======== PROVIDED RECORDS
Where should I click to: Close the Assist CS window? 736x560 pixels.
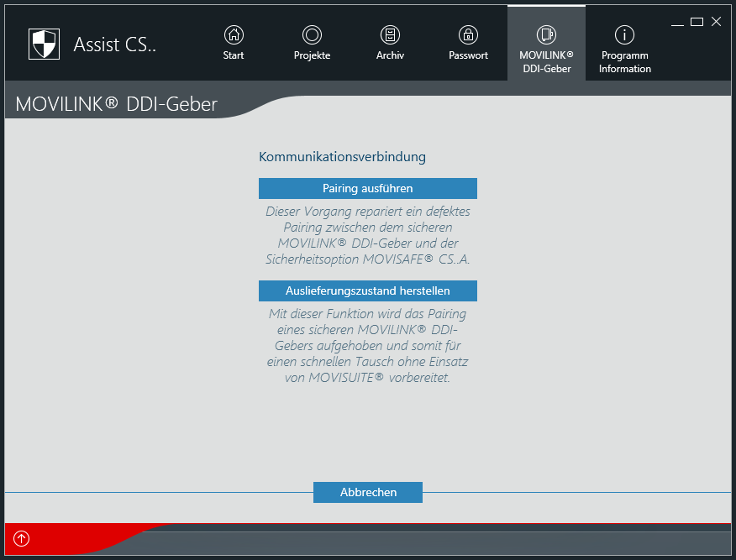716,22
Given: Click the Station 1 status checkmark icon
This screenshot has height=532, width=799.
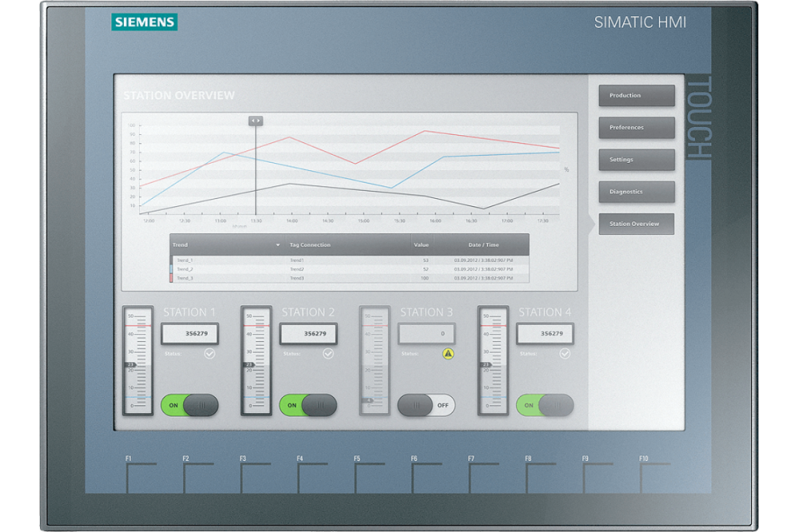Looking at the screenshot, I should pyautogui.click(x=209, y=353).
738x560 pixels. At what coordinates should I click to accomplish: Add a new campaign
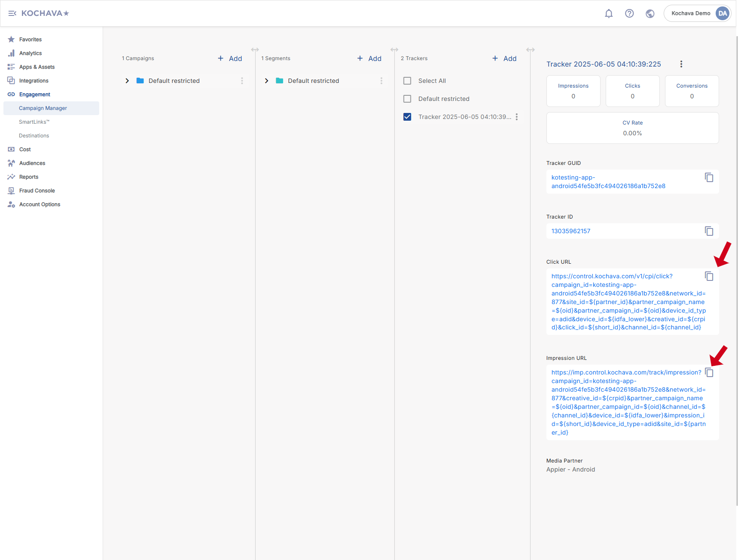coord(230,58)
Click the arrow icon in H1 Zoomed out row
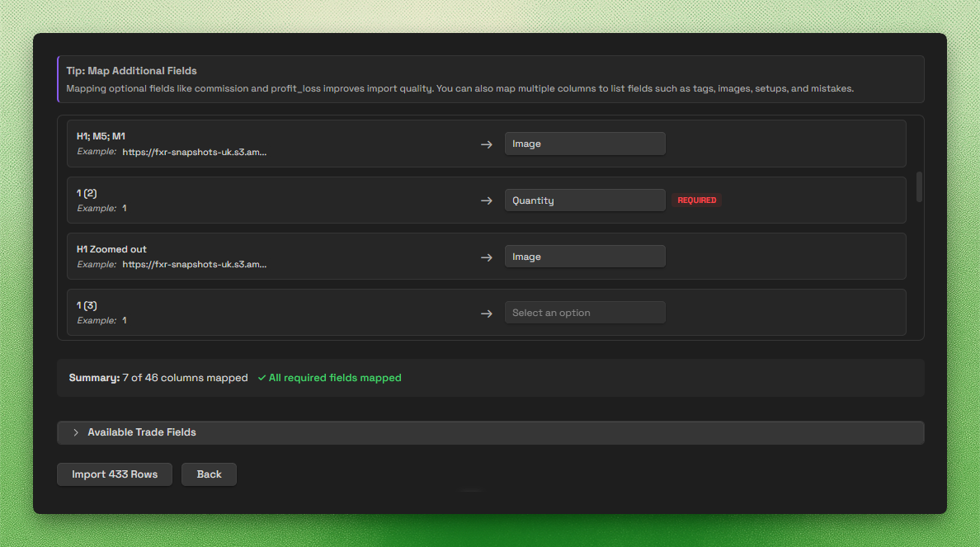This screenshot has width=980, height=547. [486, 257]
================
[TASK TO COMPLETE]: Nothing but an exact copy of the data, without pictures, should be returned.

[OUTPUT FOR THIS EXERCISE]:
Where should I click to: Close the Assist CS window? 736x560 pixels.
716,22
Given: Click the Station 1 status checkmark icon
This screenshot has height=532, width=799.
Looking at the screenshot, I should pyautogui.click(x=209, y=353).
738x560 pixels. At what coordinates should I click to accomplish: Add a new campaign
coord(230,58)
Click the arrow icon in H1 Zoomed out row
This screenshot has width=980, height=547. [486, 257]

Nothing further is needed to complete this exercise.